- [TRY IT]:
Your answer should be the lines below from the one with "Task: Click the Execute Payload button" to the one with "Click the talkgroup", both included, given again exactly and with nothing added.

DATA START

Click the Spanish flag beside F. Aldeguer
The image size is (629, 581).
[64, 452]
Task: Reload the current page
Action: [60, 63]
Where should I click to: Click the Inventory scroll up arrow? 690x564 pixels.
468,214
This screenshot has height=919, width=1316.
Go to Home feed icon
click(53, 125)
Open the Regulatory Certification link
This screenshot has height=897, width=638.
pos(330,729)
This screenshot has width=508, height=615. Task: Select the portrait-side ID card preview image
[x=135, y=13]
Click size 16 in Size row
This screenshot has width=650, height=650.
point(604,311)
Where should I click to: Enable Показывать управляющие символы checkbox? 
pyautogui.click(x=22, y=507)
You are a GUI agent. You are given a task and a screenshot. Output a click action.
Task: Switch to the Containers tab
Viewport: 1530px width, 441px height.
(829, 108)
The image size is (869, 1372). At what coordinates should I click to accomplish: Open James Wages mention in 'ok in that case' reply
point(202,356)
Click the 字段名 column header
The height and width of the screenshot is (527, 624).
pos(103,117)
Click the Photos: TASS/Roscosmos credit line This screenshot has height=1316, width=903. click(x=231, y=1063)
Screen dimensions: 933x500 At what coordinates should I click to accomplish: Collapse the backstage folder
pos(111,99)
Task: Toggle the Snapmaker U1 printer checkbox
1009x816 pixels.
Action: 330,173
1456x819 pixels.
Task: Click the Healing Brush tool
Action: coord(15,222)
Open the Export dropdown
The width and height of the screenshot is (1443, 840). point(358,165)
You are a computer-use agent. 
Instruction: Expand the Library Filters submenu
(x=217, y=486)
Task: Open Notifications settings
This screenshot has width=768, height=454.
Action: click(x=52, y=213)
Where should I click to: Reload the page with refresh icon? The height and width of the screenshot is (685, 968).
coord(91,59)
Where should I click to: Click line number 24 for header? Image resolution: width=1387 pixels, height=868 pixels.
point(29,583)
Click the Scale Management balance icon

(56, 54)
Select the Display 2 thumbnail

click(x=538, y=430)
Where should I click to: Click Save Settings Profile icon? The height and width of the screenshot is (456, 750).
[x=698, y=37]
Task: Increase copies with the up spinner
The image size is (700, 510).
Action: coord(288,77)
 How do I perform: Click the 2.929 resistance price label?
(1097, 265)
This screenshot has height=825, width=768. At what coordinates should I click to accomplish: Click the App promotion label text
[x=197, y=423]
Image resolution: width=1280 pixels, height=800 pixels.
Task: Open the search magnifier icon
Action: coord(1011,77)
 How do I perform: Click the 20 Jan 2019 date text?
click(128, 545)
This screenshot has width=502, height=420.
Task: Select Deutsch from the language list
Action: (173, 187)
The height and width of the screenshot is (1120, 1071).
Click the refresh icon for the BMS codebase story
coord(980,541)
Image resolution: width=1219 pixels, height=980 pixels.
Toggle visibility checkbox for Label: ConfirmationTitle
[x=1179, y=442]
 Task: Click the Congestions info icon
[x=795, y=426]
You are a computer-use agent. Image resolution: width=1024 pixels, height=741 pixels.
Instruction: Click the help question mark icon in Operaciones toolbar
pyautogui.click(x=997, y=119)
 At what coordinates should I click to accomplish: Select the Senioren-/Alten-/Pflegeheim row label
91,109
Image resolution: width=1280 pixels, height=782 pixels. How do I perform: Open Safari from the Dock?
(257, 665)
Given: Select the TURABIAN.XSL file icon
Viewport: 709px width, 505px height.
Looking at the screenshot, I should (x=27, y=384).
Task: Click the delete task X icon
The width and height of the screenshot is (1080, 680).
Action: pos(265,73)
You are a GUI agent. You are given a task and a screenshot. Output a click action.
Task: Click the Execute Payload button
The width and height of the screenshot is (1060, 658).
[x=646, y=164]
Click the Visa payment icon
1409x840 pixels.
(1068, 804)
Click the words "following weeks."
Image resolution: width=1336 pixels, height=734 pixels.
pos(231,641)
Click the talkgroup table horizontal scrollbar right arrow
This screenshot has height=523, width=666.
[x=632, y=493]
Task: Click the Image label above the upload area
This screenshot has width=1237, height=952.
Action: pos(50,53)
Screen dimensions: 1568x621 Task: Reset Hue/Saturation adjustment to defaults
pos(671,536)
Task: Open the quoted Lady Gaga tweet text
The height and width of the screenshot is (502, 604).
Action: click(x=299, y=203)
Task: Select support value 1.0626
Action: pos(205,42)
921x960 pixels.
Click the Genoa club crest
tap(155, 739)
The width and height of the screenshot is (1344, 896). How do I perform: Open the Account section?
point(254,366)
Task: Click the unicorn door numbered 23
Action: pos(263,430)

DATA END

- [FINISHED TASK]:
Task: Click the Execute Payload button
The width and height of the screenshot is (1060, 658).
[x=646, y=164]
Click the Visa payment icon
1409x840 pixels.
(1068, 804)
Click the words "following weeks."
Image resolution: width=1336 pixels, height=734 pixels.
pos(231,641)
Click the talkgroup table horizontal scrollbar right arrow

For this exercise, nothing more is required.